Из дальнейшего стало понятно, что все участники разговора принимали участие в нападении на поезд.
Оказывается, это очень приятное ощущение – сидеть в комнате вместе с другими нормальными людьми и разговаривать с ними так, как это обычно происходит между нормальными свободными людьми. Впервые за мучительно долгое время они испытали ощущение, от которого успели давно отвыкнуть.
Уходя, каждый из гостей пожал им руку и пожелал, судя по интонации и улыбке, что-то хорошее. Последними ушли Клод и Жано. Клод сказал, что им всем надо хорошо отдохнуть и привести себя в порядок. По его словам, остаться до утра с советскими офицерами изъявил желание Михаил Астахов. Видимо, на Астахова произвел впечатление рассказ Клода, или ему понравились ребята, но как бы то ни было, в его теплом доброжелательном взгляде читалось уважение.
Михаил рассказал им, что утренней наземной операцией руководил Клод Вернье, которого все называли не иначе как «командор». С воздуха военный эшелон атаковала британская авиация, вызванная им по радио. В городе Лиму шли бои между участниками Сопротивления и солдатами местного гарнизона, и немцам было необходимо срочно доставить в город военную технику. В результате операции ни один танк или бронетранспортер со свастикой до Лиму не доехал.
Первые несколько дней Сеймур и Виктор привыкали к тому, что они люди. Оказалось, что это необычное, можно сказать, изысканное ощущение – проснувшись утром сразу почувствовать себя человеком, а не презираемым существом, которого могут безнаказанно пнуть ногой или оскорбить убогие представители самозваного «нового порядка». Оказалось, что утреннее бритье, душ и скромный завтрак с самообслуживанием – это роскошь и наслаждение, доступные лишь свободным людям.
В кабинете Клода на стенах висели написанные от руки объявления, вырезки из газет, фотографии и несколько портретов.

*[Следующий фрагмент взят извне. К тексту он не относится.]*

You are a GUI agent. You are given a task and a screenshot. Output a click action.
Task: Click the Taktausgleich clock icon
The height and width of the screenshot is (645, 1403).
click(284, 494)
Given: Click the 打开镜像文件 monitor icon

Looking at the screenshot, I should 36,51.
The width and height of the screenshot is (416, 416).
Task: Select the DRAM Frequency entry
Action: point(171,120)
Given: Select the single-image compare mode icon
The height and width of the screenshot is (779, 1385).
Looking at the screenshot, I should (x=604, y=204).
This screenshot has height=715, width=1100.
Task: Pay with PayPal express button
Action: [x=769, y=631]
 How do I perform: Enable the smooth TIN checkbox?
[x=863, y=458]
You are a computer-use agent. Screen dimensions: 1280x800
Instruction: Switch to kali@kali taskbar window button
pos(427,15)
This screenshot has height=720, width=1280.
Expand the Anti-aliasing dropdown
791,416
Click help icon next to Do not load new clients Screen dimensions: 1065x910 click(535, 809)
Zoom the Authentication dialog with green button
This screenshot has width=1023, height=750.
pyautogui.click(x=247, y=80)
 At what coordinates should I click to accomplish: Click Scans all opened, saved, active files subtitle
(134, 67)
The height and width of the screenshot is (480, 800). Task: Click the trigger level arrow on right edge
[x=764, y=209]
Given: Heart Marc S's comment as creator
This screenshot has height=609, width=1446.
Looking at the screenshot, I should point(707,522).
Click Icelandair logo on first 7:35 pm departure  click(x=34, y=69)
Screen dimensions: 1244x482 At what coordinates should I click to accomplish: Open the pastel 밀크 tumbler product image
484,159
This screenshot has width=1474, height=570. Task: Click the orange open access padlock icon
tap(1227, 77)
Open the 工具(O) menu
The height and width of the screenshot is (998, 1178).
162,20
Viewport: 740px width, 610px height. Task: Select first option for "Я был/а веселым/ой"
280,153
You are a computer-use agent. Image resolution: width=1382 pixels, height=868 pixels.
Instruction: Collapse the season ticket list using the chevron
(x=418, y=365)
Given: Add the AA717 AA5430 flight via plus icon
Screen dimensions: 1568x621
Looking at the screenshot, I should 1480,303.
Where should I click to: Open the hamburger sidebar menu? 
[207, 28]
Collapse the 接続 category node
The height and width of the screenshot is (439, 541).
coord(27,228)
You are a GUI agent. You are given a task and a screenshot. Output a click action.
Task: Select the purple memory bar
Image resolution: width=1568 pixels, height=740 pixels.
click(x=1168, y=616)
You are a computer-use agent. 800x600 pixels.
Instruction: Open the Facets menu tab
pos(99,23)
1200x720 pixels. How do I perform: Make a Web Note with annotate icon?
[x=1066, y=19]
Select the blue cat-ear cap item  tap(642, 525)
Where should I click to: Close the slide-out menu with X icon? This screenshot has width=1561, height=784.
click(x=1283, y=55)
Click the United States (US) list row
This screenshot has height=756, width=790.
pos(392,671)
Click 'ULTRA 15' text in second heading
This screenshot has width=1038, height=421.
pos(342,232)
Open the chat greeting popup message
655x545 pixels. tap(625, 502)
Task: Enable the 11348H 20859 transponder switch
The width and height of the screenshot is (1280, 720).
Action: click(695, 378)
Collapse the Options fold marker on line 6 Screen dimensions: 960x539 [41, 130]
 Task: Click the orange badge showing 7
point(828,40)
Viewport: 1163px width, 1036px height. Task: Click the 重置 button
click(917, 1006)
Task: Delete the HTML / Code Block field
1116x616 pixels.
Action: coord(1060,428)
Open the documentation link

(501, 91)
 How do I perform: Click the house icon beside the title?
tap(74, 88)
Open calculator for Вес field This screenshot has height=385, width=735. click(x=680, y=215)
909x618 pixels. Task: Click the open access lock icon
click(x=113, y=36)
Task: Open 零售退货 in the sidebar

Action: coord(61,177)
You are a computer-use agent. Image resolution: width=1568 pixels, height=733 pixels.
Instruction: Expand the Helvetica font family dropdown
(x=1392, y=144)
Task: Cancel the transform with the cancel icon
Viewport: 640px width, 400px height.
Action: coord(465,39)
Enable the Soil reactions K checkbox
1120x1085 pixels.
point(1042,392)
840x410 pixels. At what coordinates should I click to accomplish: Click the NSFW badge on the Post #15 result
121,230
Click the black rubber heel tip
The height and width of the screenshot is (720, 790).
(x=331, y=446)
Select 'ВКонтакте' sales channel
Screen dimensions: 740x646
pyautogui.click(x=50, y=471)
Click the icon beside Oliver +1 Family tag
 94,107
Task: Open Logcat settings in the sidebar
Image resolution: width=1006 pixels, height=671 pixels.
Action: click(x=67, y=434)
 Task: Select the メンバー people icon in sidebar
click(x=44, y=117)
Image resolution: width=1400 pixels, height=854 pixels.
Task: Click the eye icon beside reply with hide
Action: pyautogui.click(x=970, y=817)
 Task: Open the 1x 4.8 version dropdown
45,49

На одном из них был изображен человек с надменным лицом в военном мундире, в орденах – и наискосок черным грифелем крупными неровными буквами была сделана надпись «Предатель!». Это был портрет маршала Петена, подписавшего в 1940 году в Компьене капитуляцию Франции. Клод сказал, что немцы потребовали от Петена подписать протокол в том же вагоне, где в 1918 году капитулировала Германия. Трус и предатель Петен согласился, хотя с таким союзником, как Великобритания, Франция имела все ресурсы, чтобы сражаться и дальше. На трех других портретах были де Голль, Сталин и Черчилль. Михаил счел нужным сказать, что Клод Вернье, как и все патриоты Франции, считает, что сражения под Сталинградом и Курском сломали военную машину Германии и обрекли ее на поражение. А великий полководец Сталин, по их убеждению, является спасителем Европы от фашистского нашествия.